§ **Serie de ejercicios**:
a: En la nota sobre el gasoil subsidiado, ¿qué precio por litro pagan los autotransportistas urbanos?
b: Prosigue la nota sobre el gasoil subsidiado a partir del final de su último párrafo.

§ **Texto para leer**:
================================

ECONOMíA › POLEMICA POR LA DISTRIBUCION DE GASOIL BARATO AL TRANSPORTE

Jaime defiende el reparto de subsidios

 Por Cledis Candelaresi

Antes de que un grupo de estacioneros denunciara el presunto manejo irregular del gasoil subsidiado, la Secretaría de Transporte ya había asumido por escrito la defensa del sistema que actualmente beneficia a más de 1000 autotransportistas en todo el país, así como de aquel que los compensa por las tarifas congeladas. A través de documentos distribuidos a diversos organismos públicos y a la propia Justicia, Ricardo Jaime avaló los criterios para realizar ese prorrateo, cuya transparencia fue objetada en más de una ocasión. Entre otros argumentos para aventar sospechas, esa dependencia de Planificación recalca que en los últimos tres años casi se duplicó la cantidad de beneficiadas con la misma cantidad de ese carburante barato.

Esta semana fue la titular de la Federación de Empresarios de Combustibles, Rosario Cica, quien denunció explícitamente que muchos transportistas requieren gasoil para un número mayor de unidades de las que realmente tienen, con el propósito de revender el excedente a mayor precio. En surtidor cuesta 1,50 pesos el litro, pero para los autotransportistas urbanos vale 0,42 y para los de larga distancia, 0,62.

A los ojos de Jaime, sin embargo, el sistema haría virtualmente imposible falencias de este tipo por la red de controles oficiales. Según destaca, es la Comisión Nacional Reguladora del Transporte (Cnrt) la que fija el cupo que le compete a cada empresa en base a parámetros objetivos y ningún transportista podría comprar por encima de ese tope debidamente “validado”. Este punto fue puesto de relieve en escritos que el funcionario distribuyó entre otras dependencias de control, las que habían esbozado dudas sobre la transparencia en el reparto no sólo de este beneficio, sino en el de la “compensación tarifaria”.

================================

§ **Fragmentos de datos**:
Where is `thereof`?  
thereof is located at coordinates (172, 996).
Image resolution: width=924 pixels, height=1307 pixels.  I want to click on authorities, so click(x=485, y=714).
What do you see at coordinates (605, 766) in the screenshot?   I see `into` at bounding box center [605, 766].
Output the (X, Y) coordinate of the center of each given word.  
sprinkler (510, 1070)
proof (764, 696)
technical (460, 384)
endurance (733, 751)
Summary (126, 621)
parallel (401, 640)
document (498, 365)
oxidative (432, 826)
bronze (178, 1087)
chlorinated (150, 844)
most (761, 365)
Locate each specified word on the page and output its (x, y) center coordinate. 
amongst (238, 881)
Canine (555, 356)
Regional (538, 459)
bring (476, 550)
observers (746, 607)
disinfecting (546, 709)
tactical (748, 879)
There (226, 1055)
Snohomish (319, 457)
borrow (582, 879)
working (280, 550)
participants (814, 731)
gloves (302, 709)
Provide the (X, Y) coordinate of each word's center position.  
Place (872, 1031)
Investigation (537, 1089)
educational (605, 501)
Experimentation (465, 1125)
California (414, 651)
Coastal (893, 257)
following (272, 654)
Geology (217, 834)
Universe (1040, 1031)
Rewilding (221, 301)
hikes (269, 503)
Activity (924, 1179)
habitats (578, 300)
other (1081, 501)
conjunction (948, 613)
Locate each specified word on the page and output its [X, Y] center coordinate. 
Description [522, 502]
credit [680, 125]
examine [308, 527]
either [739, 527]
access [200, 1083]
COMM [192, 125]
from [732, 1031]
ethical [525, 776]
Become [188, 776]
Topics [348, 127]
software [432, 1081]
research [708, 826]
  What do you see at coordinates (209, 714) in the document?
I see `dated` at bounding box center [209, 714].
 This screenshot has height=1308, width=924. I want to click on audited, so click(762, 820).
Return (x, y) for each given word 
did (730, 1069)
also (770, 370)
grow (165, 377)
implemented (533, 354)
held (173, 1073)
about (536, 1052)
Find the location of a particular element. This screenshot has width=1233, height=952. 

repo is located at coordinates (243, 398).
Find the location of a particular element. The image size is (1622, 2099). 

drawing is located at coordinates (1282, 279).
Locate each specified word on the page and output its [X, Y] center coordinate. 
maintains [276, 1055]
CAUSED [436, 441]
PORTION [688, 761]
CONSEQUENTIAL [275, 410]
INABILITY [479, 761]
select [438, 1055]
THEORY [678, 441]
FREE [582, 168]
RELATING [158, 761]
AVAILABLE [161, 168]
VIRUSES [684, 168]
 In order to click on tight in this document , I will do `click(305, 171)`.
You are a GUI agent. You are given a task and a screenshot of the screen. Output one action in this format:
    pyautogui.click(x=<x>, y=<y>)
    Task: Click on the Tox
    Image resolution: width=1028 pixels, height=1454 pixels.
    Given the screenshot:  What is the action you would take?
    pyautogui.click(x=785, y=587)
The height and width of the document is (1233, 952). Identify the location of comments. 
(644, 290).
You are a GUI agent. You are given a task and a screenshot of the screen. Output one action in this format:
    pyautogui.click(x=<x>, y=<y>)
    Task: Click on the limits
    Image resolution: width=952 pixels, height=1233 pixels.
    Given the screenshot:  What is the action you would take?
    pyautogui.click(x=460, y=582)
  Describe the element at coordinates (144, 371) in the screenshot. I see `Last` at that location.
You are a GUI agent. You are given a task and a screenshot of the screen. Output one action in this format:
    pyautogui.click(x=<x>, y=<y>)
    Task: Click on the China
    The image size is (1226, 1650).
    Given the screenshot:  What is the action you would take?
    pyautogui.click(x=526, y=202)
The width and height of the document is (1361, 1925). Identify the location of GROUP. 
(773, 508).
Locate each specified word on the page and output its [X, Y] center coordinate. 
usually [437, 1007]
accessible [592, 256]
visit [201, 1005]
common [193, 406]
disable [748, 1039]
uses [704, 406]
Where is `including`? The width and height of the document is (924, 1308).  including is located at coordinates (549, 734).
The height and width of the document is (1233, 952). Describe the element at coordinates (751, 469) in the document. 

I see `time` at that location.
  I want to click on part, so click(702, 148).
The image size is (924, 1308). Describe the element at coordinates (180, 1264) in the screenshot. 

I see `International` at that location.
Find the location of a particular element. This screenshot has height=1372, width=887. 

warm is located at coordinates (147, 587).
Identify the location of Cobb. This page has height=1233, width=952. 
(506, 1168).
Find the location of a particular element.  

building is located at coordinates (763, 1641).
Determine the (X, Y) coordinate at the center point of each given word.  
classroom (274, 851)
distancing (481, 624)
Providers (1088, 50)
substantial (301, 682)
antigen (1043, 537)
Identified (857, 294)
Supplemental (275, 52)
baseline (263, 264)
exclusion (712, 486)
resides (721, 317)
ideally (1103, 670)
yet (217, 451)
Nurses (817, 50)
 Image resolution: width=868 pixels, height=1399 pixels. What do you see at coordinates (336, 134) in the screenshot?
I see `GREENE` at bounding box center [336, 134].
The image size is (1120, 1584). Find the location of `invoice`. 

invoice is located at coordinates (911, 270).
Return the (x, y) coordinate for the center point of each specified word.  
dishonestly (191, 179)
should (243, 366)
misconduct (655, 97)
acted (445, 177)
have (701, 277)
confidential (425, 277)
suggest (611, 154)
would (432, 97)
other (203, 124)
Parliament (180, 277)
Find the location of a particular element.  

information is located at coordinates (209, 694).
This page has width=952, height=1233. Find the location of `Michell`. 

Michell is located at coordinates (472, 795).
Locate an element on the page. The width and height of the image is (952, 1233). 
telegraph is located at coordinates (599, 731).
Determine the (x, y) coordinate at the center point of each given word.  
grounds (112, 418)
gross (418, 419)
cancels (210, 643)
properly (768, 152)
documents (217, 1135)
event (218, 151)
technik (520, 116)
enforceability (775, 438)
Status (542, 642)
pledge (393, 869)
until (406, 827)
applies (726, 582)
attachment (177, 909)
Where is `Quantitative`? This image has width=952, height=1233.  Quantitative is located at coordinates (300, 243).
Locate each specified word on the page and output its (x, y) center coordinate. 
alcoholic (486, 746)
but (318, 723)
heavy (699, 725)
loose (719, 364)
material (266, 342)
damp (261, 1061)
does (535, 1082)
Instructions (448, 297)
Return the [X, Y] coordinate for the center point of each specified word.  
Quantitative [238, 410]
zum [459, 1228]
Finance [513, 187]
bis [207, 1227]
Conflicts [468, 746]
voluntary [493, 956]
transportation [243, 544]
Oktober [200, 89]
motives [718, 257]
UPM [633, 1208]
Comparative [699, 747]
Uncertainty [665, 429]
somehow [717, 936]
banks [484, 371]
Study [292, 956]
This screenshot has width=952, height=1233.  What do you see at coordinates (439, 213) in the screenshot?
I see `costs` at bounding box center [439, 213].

================================

§ **Lista de respuestas**:
a: 0,42 pesos.

b:
“La CNRT, dependiente de la Secretaría de Transporte, realiza periódicamente auditorías sobre las empresas beneficiarias a fin de evitar que las mismas reciban beneficios que no se condicen con el nivel de actividad que desarrollen”, sentencia aquel texto.

El gasoil subvencionado (el Estado paga a las refinadoras la diferencia con el precio respecto del surtidor) es una prerrogativa de la que gozan todos los colectiveros, trenes y ciertas embarcaciones. A esta ventaja, los autotransportistas de todo el país con recorridos de hasta 60 kilómetros añaden una compensación para mantener congeladas sus tarifas que oscila entre 3000 pesos, para las unidades del interior, y 4500 para las del área metropolitana, cuyos boletos están más rezagados que los de las provincias.

Esta compensación entraña un esfuerzo económico muy superior, que se sostiene con parte de los 2000 millones de pesos anuales que el Gobierno recauda con la tasa del 20,2 por ciento sobre el gasoil. Importante masa de dinero que, a juicio de Transporte, se manejó arbitrariamente hasta el 2003, cuando esa dependencia habría fijado otros parámetros más firmes para el prorrateo.

Este reparto hoy se hace en base a una polinómica en la que tallan los pasajeros transportados (25 por ciento), los kilómetros recorridos (25 por ciento) y, básicamente, los ingresos de cada jurisdicción (50 por ciento). La debilidad de esta fórmula, que Jaime no podría negar sin dificultad, es que esos datos surgen de las propias declaraciones juradas de las empresas y que por la ponderación pueden resultar aventajadas las compañías que más recaudan.